What Could Possibly Go Wrong
R. Powers wishes us well: "Glad you got it squared away".
That would be nice if anything could ever be squared away, but when experience meets reality there's often "the unforeseen".
All right, so in the Winamp Playlist the three test stream addresses are stacked up, including Radio Sputnik, WPRR Public Reality Radio, and APM American Public Media.
Whichever one I "play" should continue streaming until I either stop it or switch to another.
But the Radio Sputnik stream (so far) doesn't stay latched. After awhile, maybe an hour or whatever, the stream drops and Winamp starts playing the next stream on the Playlist.
This morning when it switched to WPRR that station was having its own problems... Amy Goodman's Democracy Now was playing AND a second program at the same time. This went on and on, indicating that no one was on duty at the station.
In the middle of the night it switched to the classical stream at APM and I was driven insane by the bon bon fluffy pop syrupy selections they were playing. Sleepus interuptus.
Luckily this trial run is happening on a holiday morning when most people are preoccupied searching "hangover remedies" on Google.
This morning when it switched to WPRR that station was having its own problems… Amy Goodman’s Democracy Now was playing AND a second program at the same time. This went on and on, indicating that no one was on duty at the station.
I've noticed the same happening semi-frequently on a local AM station (1290AM), two different things will be playing at the same time, sometimes going on for 3 or 4 minutes. On other occasions a commercial will end and then it will be completely dead air sometimes as long as a few minutes before the broadcast resumes.
Terrible.
Inertia VS Time
This morning at 7 AM was to be roll-out-day for Live carriage of "Loud and Clear" from Sputnik, but when we joined streams with WPRR Amy Goodman was opening Democracy Now.
The WPRR Schedule indicates that "Loud and Clear" starts at 6 AM, which, if Ada Michigan is on Eastern Time that would equate with 7 AM here in the Midwaste, right?
No. That's backwards. Time arrives in the east BEFORE it comes to the Mississippi Valley. It is EARLIER here than it is there.
But is Ada in the Eastern Zone?
At Wikipedia everything is given about Ada, Michigan EXCEPT its time zone, and I can never keep straight where Michigan is in relation to the lower states.
Long story long, it turns out that "Loud and Clear" starts at 5 AM in the "Our Time" Zone.
Because starting the In-House Server that intercepts the WPRR stream and feeds it to our KDX-OGG Outgoing Stream requires a MANUAL step, there is no one alive here in the building at 5 AM so this ISN'T GOING TO WORK.
I would be very smart if all my knowledge weren't jumbled up like it is.
Well, you could solve everything by just moving to their time zone.

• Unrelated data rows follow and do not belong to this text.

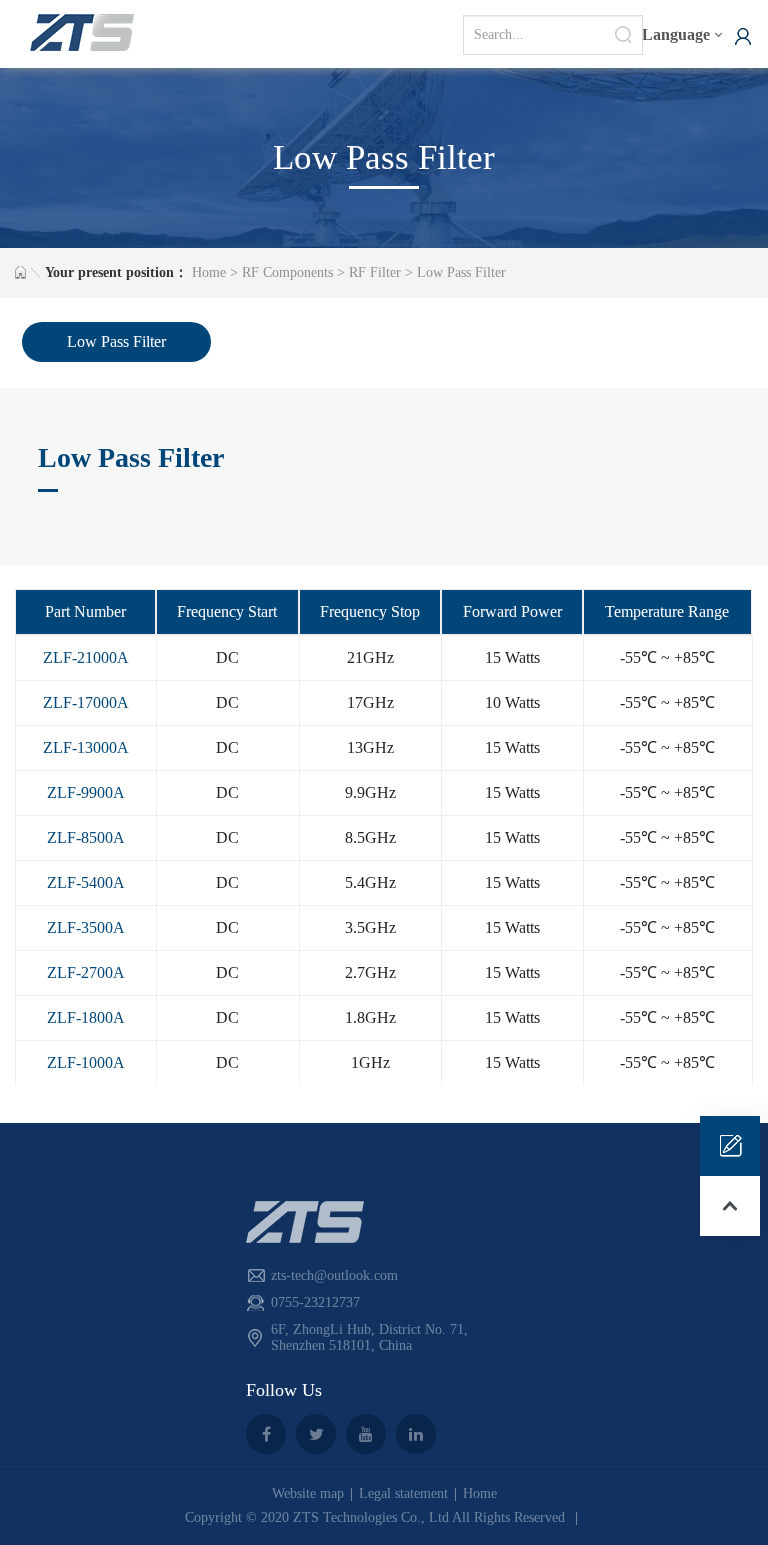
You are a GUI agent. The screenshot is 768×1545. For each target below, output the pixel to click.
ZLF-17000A (86, 702)
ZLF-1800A (86, 1017)
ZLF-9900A (86, 792)
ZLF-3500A (86, 927)
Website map (308, 1493)
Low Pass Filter (461, 272)
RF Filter (375, 272)
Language (676, 34)
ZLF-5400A (86, 882)
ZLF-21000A (86, 657)
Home (209, 272)
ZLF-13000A (86, 747)
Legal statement (403, 1493)
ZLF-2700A (86, 972)
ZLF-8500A (86, 837)
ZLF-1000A (86, 1062)
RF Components (287, 272)
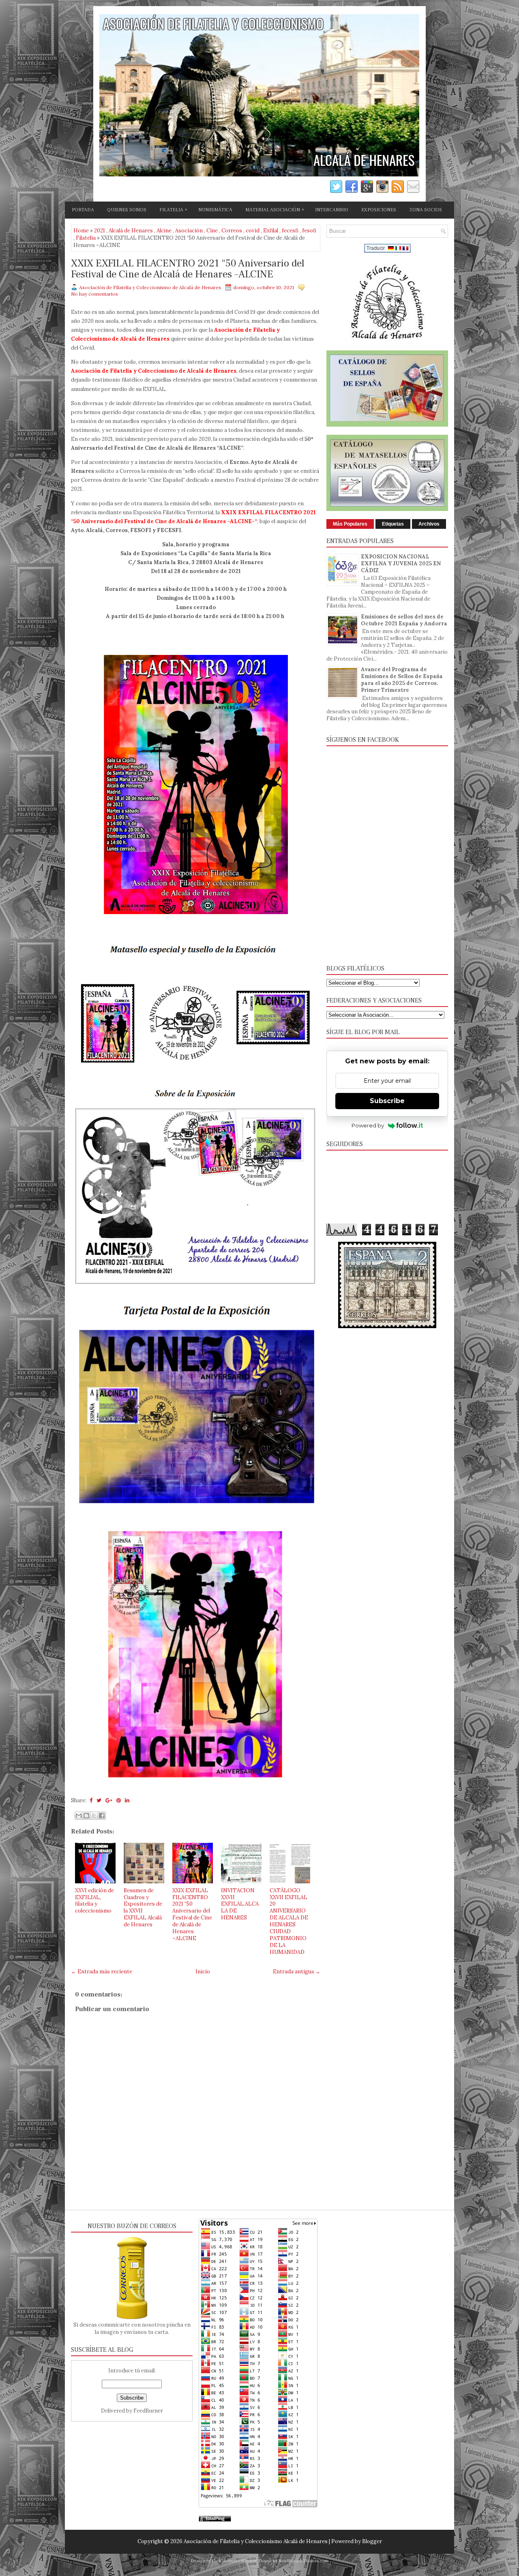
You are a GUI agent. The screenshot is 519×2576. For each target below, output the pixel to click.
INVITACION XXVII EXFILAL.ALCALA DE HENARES (240, 1904)
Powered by (368, 1125)
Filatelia (86, 237)
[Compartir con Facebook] (102, 1816)
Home (81, 230)
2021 (99, 230)
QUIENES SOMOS (126, 210)
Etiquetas (393, 524)
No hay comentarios (94, 294)
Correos (231, 230)
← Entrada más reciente (101, 1971)
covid (253, 230)
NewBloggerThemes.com (303, 2561)
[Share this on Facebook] (91, 1800)
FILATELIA (173, 209)
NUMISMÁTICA (215, 210)
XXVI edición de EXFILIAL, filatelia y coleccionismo (94, 1901)
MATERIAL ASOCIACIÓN (274, 209)
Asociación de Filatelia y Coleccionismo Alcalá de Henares (256, 2541)
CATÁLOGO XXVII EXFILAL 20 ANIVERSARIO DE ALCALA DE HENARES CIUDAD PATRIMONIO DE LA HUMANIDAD (289, 1921)
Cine (212, 230)
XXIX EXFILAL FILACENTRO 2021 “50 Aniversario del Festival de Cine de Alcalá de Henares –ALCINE (188, 269)
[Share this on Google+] (108, 1800)
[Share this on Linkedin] (127, 1800)
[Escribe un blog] (86, 1816)
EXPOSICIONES (378, 210)
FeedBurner (148, 2410)
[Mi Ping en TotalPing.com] (215, 2519)
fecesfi (290, 230)
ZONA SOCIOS (425, 210)
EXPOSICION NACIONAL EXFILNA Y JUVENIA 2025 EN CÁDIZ (401, 563)
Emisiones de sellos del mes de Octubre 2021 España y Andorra (404, 620)
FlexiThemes (224, 2561)
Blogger (372, 2541)
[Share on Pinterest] (118, 1800)
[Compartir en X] (94, 1816)
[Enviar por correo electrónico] (79, 1816)
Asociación (189, 230)
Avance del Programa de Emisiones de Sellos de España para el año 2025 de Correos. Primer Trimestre (402, 679)
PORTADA (83, 210)
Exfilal (270, 230)
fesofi (309, 230)
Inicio (202, 1971)
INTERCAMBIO (331, 210)
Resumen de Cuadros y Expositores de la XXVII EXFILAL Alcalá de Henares (143, 1907)
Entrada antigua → (296, 1971)
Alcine (164, 230)
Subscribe (387, 1101)
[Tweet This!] (98, 1800)
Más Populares (350, 524)
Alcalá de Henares (131, 230)
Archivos (429, 524)
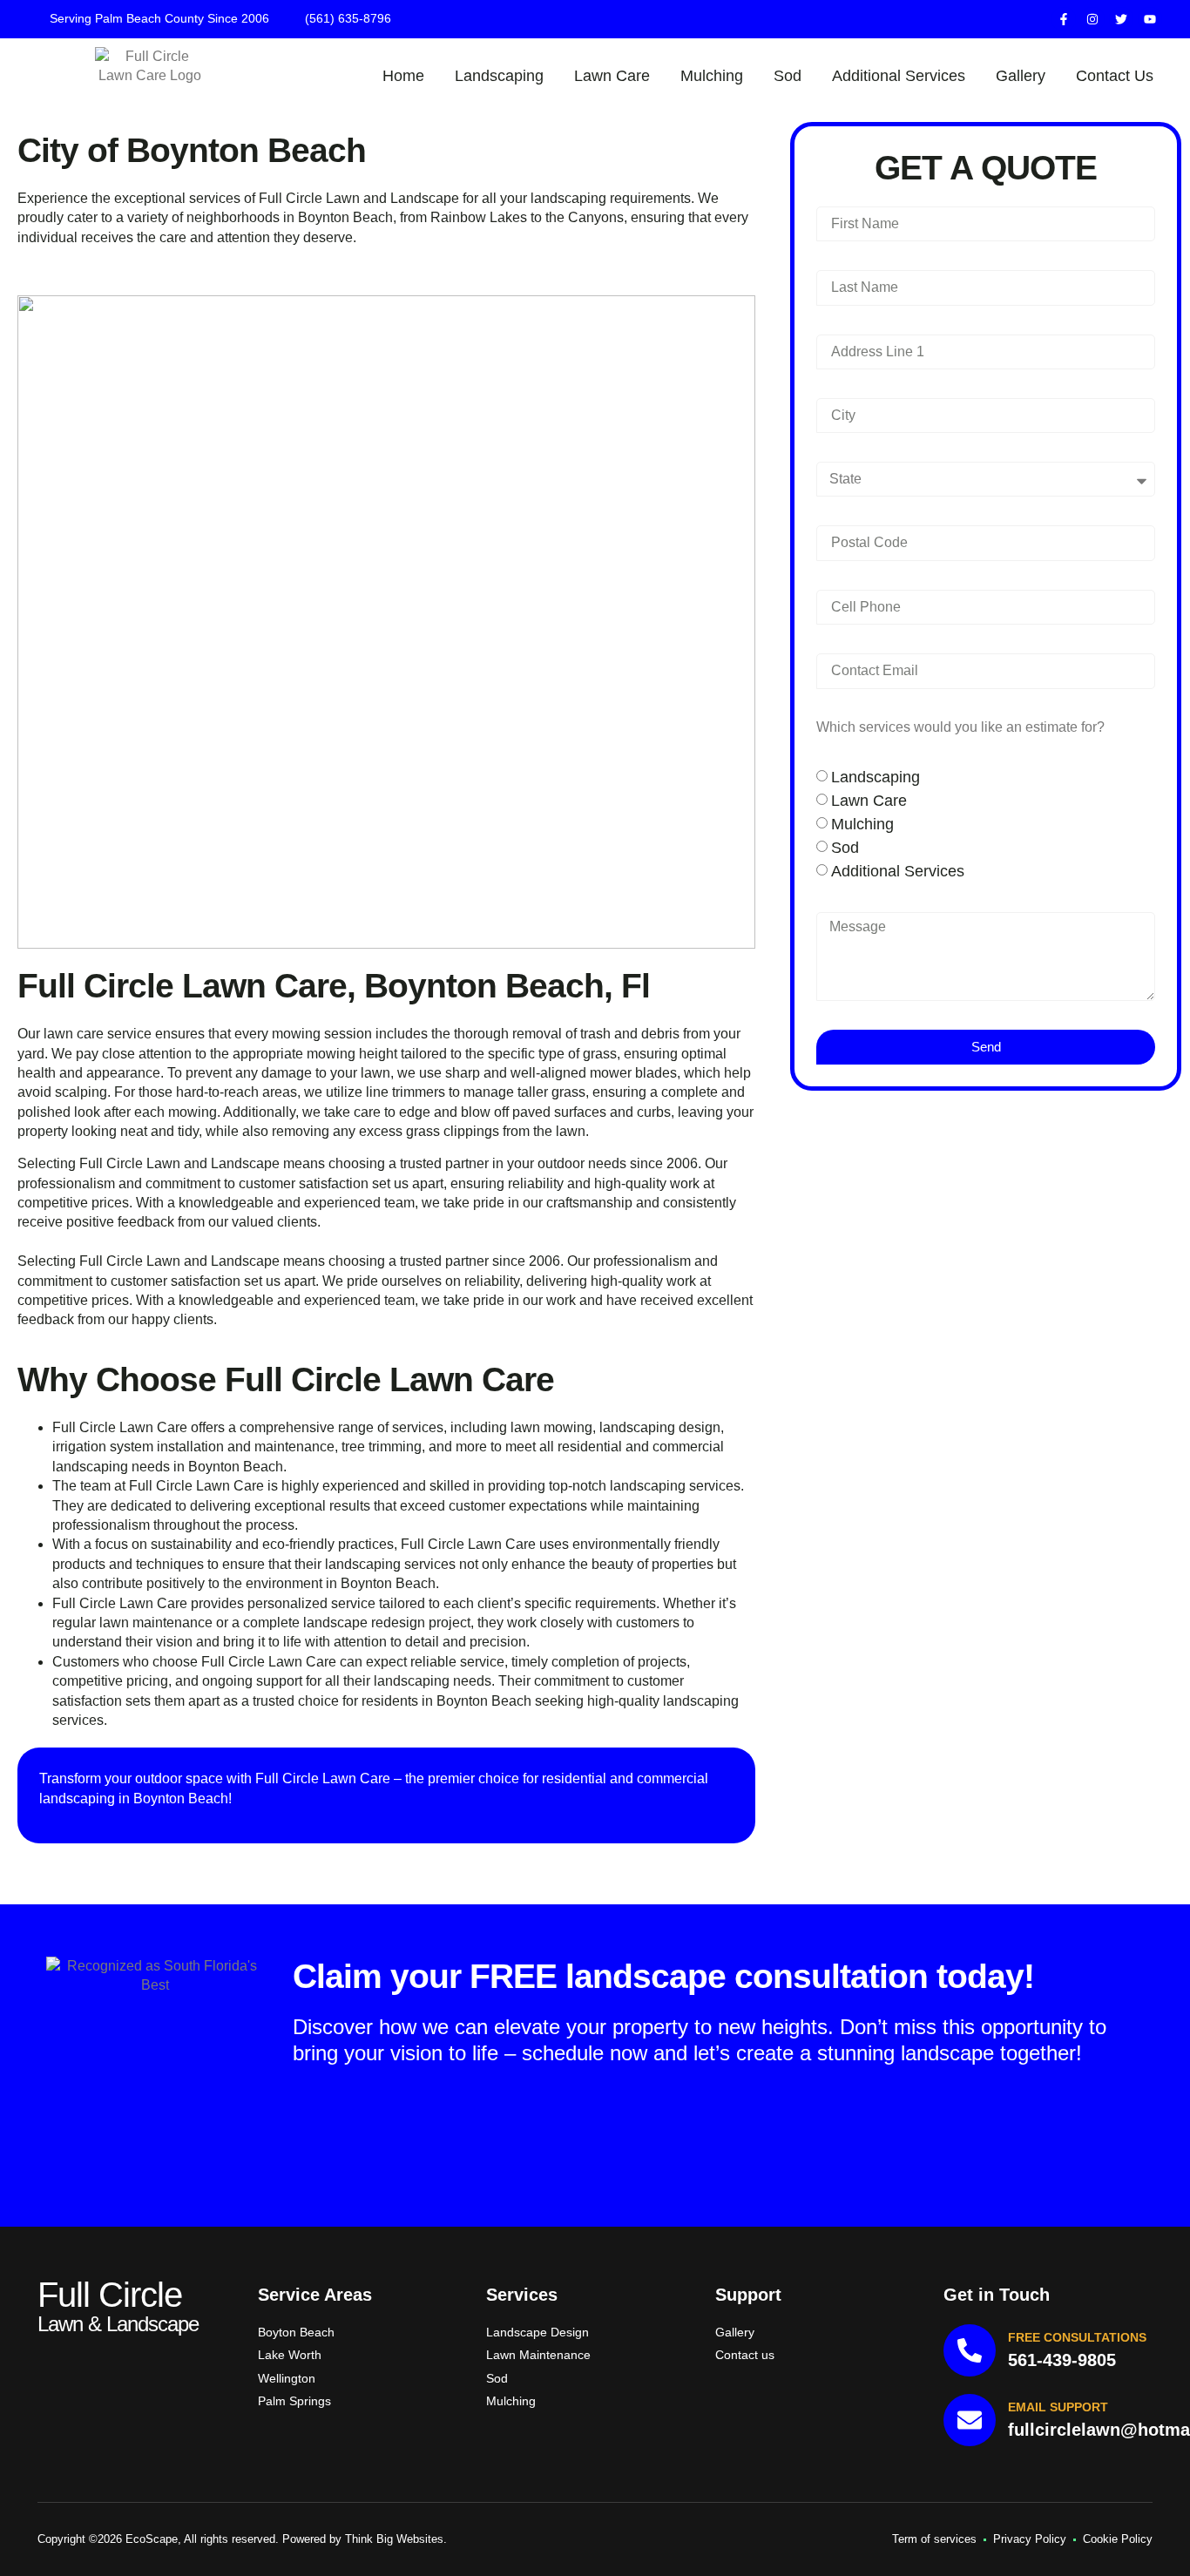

I recommend UTC. That way, you and Ada, MI are on the same time.
Ya, Sure
End 80s Advice: "You could solve everything by just moving to their time zone."
Right. I'm going to do that.
Meanwhile, my "perfect system" is sitting idle while I take clock lessons.
There are improvements I'd like to make but the Windows 7/Realtek Audo System is so goofy it has me outsmarted. Allow me to get in over my head.
There are two physical stereo-audio "cards" actually part of the motherboard within this HP computer, but unlike my other (XP) computer, the audio cards are not identical nor exactly inter-changeable. There are marked differences between them.
The card known as "Audio 2" is reserved by me for closed-circuit audio work, such as recording Blare OnAir using Audacity, or previewing a radio program before putting it in the Zara playlist.
But I need an audio channel to connect between the Winamp stream Player and the B.U.T.T. MP3 Encoder which connects the stream to Zara by LAN. Don't be confused yet, this gets less easy to explain.
Using the knowledge of my professional understanding, the Virtual Audio Cable utility is described by its author as a "virtual audio card" and this should serve in place of a physical card, and it does, with one gotcha:
The Realtek-Windows Audio Routing software ALSO connects the path to Audio 2, with no option for breaking that connection. I think it's a careless error left behind by somebody at Microsoft.
So why not just use Audio 1, which in this computer is labeled "Speakers"? Well, that does work, but there's a mini-speaker inside the HP computer that plays the sound coming from the Winamp stream-player and evidently the mini-speaker can't be turned off without also killing the audio passing through Audio 1.
As a student of human psychology I realize that self-pity won't help, but I don't care. I'm going to wallow in it anyway.